--- Provided data ---

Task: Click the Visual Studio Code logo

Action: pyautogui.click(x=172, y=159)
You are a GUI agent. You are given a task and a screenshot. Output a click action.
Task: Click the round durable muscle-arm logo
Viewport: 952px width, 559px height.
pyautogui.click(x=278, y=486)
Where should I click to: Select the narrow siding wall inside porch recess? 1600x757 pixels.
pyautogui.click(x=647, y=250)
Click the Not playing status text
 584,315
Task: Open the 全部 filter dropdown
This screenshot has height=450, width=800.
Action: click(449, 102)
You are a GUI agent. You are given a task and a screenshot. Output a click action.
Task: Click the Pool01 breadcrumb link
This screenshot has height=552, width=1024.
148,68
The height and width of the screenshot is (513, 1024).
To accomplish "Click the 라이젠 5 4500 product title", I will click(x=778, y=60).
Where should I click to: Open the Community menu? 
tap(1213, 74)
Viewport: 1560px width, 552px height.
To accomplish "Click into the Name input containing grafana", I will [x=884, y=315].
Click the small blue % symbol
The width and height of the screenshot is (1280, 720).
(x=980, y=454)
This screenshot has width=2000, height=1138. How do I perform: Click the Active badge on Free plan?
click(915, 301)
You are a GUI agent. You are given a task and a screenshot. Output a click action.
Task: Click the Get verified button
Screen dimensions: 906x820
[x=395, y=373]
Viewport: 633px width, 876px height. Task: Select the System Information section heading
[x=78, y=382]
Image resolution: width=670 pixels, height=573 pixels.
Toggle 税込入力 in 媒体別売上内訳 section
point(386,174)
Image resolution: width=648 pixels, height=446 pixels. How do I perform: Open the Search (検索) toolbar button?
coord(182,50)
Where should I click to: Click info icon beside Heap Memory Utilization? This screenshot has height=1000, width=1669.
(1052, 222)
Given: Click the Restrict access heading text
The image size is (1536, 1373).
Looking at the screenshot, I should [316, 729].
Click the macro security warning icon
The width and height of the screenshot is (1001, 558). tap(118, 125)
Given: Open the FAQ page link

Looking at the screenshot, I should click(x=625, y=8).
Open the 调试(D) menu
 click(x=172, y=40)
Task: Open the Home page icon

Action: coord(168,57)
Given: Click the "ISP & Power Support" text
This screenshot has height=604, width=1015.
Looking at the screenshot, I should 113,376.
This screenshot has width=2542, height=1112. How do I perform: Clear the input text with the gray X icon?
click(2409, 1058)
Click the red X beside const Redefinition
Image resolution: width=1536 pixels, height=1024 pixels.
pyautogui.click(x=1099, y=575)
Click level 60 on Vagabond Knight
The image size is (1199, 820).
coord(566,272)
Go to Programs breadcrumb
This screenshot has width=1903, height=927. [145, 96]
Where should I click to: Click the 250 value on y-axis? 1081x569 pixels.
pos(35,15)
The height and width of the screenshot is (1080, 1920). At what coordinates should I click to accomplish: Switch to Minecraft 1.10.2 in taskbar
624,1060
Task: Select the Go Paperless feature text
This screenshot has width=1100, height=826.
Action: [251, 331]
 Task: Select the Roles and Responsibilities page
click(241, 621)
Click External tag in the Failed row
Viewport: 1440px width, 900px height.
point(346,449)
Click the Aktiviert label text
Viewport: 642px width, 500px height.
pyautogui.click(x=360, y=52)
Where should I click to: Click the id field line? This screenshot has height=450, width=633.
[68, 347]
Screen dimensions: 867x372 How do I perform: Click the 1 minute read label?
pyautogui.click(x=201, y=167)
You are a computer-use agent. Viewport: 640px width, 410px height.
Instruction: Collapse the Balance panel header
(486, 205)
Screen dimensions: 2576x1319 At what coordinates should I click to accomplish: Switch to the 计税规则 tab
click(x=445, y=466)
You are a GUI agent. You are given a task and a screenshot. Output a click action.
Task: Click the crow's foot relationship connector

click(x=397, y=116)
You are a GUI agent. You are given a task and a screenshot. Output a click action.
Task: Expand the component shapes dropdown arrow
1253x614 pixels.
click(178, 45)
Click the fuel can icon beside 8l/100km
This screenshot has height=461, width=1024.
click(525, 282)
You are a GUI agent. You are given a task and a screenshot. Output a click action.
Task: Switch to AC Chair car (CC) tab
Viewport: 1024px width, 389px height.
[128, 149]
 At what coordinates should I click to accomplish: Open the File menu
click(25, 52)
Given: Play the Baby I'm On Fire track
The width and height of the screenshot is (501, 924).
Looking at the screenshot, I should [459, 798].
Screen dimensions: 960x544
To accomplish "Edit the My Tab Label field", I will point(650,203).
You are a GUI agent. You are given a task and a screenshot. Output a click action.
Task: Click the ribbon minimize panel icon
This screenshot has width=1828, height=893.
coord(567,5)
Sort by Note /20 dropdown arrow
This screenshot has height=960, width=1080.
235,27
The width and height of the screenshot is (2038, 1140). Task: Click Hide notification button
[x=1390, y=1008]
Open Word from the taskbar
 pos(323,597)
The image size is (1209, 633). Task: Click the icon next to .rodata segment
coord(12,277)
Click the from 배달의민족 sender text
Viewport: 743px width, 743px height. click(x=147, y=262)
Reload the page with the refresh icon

---

» **Task prompt**:
Reproduce the listing above word for word, from its first line down through the line containing "pyautogui.click(x=647, y=250)", including both ends.

» **Final result**:
Task: Click the Visual Studio Code logo

Action: pyautogui.click(x=172, y=159)
You are a GUI agent. You are given a task and a screenshot. Output a click action.
Task: Click the round durable muscle-arm logo
Viewport: 952px width, 559px height.
pyautogui.click(x=278, y=486)
Where should I click to: Select the narrow siding wall inside porch recess? 1600x757 pixels.
pyautogui.click(x=647, y=250)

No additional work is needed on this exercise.